A scholar’s cache of rediscovered materials—remnants of a 1937 Martha Graham solo fashioned in response to the Spanish Civil War—has spawned a digital collaboration between Martha Graham Dance Company and the Los Angeles-based Wild Up music collective that will have its online premiere Friday June 19.
The new work, a commission by the Younes and Soraya Nazarian Center for the Performing Arts, aka The Soraya, will first appear on the theater’s Facebook page, and then be repeated on the Graham company youtube platform. Inspired by a great artist’s expression of despair during an era arguably comparable to our own, the commission was also aimed at keeping creative juices flowing during the COVID downtime.
Graham’s Immediate Tragedy has been revisited and re-imagined through the discovery of 30 photos, musical notations, letters and reviews. The new rendering multiplies Graham’s solo into a group work delivered in digital format. Its creative process followed strictures of Covid-19 social distancing; it is art forged through remote contact.

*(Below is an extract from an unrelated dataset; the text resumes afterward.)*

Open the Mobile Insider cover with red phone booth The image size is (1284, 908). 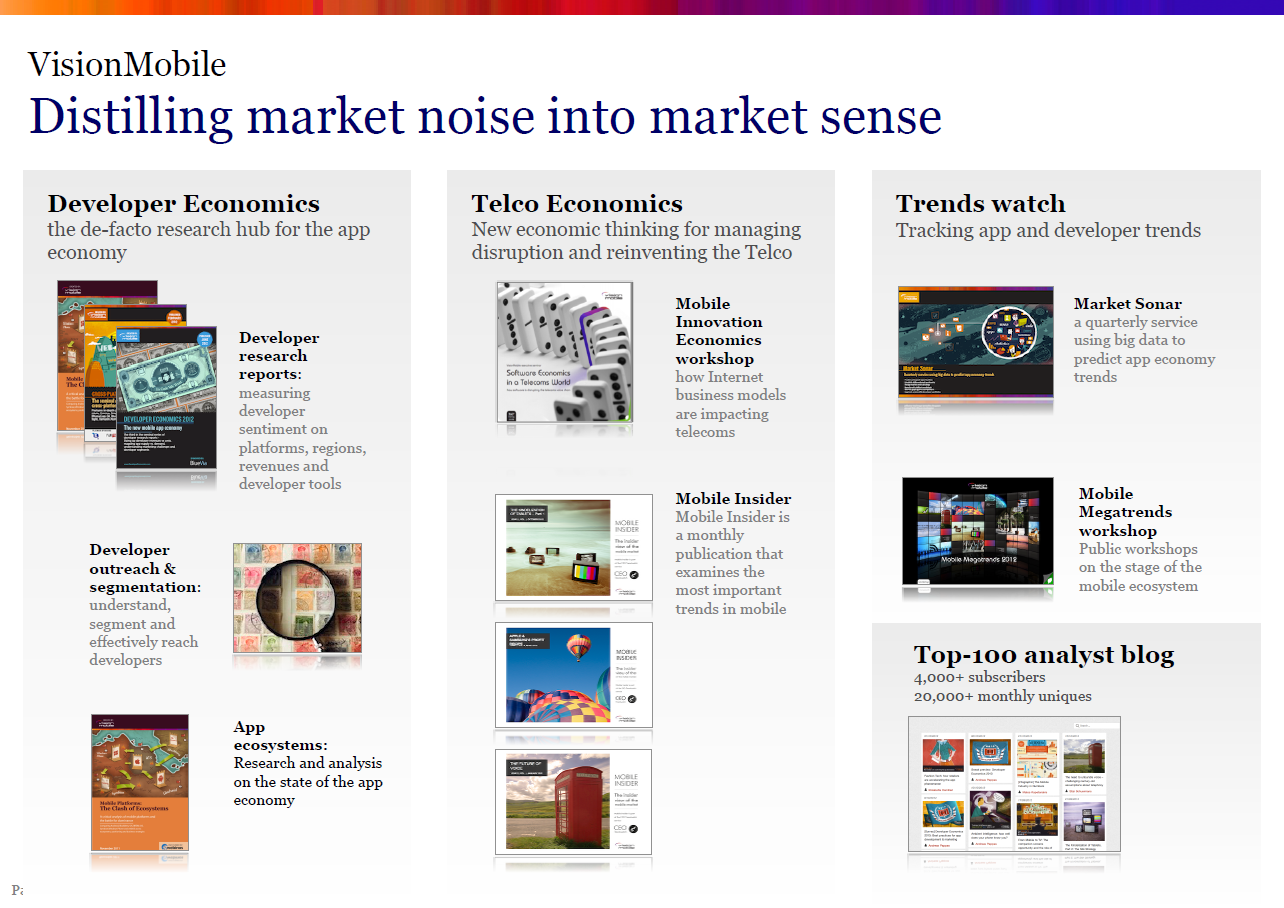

Each of the Graham company’s fourteen dancers, under Artistic Director Janet Eilber, was allocated four photos on which to base new movement phrases. Christopher Rountree, Wild Up’s creative director overseeing a chamber group of six musicians, took inspiration from shards of Henry Cowell’s music notations found in the Graham archives. All participating artists received background materials including Graham’s reflections in a letter to Henry Cowell, excerpted here:
“… whether the desperation lies in Spain or in a memory in our own hearts it is the same … I had been in a valley of despair, too. I felt in that dance I was dedicating myself anew to space, that in spite of violation I was upright and that I was going to stay upright at all costs …”
[Neil Baldwin, author of the forthcoming Martha Graham: When Dance Became Modern (Alfred A. Knopf) uncovered much of the material – including the Graham/Cowell correspondance.]
Soraya Executive Director Thor Steingraber, in a statement, further sets the stage for the special commission: “As the Spanish Civil War erupted, America’s isolationist policies took hold. It was American artists and writers who stepped forward, Hemingway most famously. Another was Martha Graham, who premiered two new pieces in response to the Spanish atrocities.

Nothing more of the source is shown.